A professora de Direito Constitucional Vera Chemim cita, como exemplo, a Súmula 606 do STF, que impede que a apresentação de novo habeas corpus – ação voltada para garantia da liberdade de alguém preso ou prestes a ser – a algum colegiado da Corte para derrubar decisão já proferida por um dos ministros. A súmula é um resumo de um entendimento majoritário sobre determinado tema, resultante de uma série de decisões sobre casos semelhantes.  

Chemin diz que a súmula não se aplica às ADPFs. “Acho difícil, do ponto de vista constitucional, [que o relator] venha a cometer a loucura de argumentar sobre essa súmula, pois se trata de processos diferentes. Se fosse a mesma coisa, no mesmo processo, eu ainda admitiria a posição de adotar a súmula”, diz. 

A possibilidade de decidir sozinho, por meio da chamada decisão monocrática, sobre a concessão de liminar no processo é respaldada pela lei que regulamenta a tramitação das ADPFs. Ao tratar do processo e do julgamento dessas ações, a Lei 9.882/1999, diz que em caso de extrema urgência ou perigo de lesão grave a preceito fundamental, o relator da ação pode conceder a liminar. Ela tem validade imediata, mas deve ser apreciada pelo plenário.  

Para Chemim, a questão do X é urgente e relevante. “Essa medida remete à proteção de um direito suscetível de grave dano e de incerta reparação. Isso significa que nós temos milhões de pessoas que estão sendo prejudicadas com essa decisão do Moraes, do ponto de vista econômico”, explica a jurista.  

Para Solano de Camargo, o posicionamento liberal demonstrado pelo ministro Nunes Marques indica que ele deve conceder, pelo menos em partes, a liminar requerida na ADPF do Novo.

“Existe uma possibilidade concreta, do ponto de vista jurídico, processual, e do direito internacional, assim como grande parte dos entendimentos, que a decisão foi exagerada e desproporcional. Portanto, existem razões jurídicas para suspender a eficácia dessa decisão. Sendo assim, é possível que ele reavalie alguns dos pontos”, afirma o advogado.  

Questionado sobre os trechos sobre os quais o ministro Nunes Marques deve decidir monocraticamente, Camargo mencionou que desbloqueio das contas da Starlink tem grande possibilidade de ser atendida. Outra ação da própria empresa com esse objetivo, mas de um tipo diferente – mandado de segurança – foi rejeitada pelo ministro Cristiano Zanin. 

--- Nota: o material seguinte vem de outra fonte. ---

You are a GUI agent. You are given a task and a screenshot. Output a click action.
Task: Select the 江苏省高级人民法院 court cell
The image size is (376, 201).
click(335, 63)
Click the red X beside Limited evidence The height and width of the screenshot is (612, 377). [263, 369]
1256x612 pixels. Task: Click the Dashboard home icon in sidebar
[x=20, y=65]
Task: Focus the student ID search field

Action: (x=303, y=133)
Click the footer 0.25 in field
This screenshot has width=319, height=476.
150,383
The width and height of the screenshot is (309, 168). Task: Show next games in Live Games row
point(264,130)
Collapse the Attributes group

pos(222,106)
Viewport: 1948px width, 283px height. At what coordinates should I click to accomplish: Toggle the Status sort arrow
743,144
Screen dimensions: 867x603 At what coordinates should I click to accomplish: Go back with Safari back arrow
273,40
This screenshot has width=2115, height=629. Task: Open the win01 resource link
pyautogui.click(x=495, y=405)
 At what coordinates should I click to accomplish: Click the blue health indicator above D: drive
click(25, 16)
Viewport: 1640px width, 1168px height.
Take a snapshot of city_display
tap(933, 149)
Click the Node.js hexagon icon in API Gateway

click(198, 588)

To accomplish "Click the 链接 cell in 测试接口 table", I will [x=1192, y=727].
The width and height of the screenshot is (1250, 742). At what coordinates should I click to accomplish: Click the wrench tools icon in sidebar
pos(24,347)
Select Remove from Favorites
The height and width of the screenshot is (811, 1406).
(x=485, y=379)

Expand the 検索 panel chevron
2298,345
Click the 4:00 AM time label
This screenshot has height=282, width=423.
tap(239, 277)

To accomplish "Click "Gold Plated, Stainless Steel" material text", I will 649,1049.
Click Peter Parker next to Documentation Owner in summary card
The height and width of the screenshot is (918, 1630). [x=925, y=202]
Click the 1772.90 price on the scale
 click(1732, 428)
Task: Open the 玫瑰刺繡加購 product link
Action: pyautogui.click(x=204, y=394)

A advogada Vera Chemim tem entendimento semelhante. “Se optar por ser mais diplomático, ele pode decidir somente pela suspensão do bloqueio das contas da Starlink e submeter a questão do bloqueio do X ao plenário. Neste caso, ele argumentaria, por exemplo, que embora haja um acionista comum às duas empresas, isso não permite o bloqueio das contas da empresa não diretamente envolvida”, explicou.